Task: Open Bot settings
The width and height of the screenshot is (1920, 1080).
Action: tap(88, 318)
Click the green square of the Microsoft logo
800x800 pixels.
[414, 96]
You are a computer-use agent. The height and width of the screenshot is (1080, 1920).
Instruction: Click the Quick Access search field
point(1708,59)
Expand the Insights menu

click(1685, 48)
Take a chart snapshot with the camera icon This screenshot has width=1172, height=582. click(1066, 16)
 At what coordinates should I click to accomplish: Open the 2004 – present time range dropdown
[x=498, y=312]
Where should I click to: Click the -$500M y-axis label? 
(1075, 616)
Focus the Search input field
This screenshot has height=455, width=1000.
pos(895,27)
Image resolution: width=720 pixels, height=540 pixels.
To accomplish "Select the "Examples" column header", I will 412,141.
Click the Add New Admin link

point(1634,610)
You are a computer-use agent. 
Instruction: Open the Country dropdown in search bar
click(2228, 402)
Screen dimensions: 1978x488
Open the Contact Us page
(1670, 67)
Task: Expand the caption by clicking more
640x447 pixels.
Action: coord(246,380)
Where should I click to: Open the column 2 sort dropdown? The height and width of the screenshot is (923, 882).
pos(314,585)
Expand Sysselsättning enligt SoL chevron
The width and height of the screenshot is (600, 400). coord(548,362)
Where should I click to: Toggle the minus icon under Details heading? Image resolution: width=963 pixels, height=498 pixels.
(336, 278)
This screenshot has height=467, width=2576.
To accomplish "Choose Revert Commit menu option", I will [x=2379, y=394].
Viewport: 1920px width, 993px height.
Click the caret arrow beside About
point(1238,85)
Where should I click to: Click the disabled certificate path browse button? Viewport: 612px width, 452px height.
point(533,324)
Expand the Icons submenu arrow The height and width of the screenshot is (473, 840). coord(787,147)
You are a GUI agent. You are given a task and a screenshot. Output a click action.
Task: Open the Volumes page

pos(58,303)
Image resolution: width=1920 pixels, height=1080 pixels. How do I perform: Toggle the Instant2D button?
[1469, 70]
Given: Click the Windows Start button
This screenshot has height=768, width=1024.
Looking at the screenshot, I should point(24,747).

::::::::::

EXERCISE DESCRIPTION - Print the listing word for word, starting at the line that contains "Where should I click to: Click the disabled" and going through the end of the listing.

COMPLETED EXERCISE -
Where should I click to: Click the disabled certificate path browse button? Viewport: 612px width, 452px height.
point(533,324)
Expand the Icons submenu arrow The height and width of the screenshot is (473, 840). coord(787,147)
You are a GUI agent. You are given a task and a screenshot. Output a click action.
Task: Open the Volumes page

pos(58,303)
Image resolution: width=1920 pixels, height=1080 pixels. How do I perform: Toggle the Instant2D button?
[1469, 70]
Given: Click the Windows Start button
This screenshot has height=768, width=1024.
Looking at the screenshot, I should point(24,747).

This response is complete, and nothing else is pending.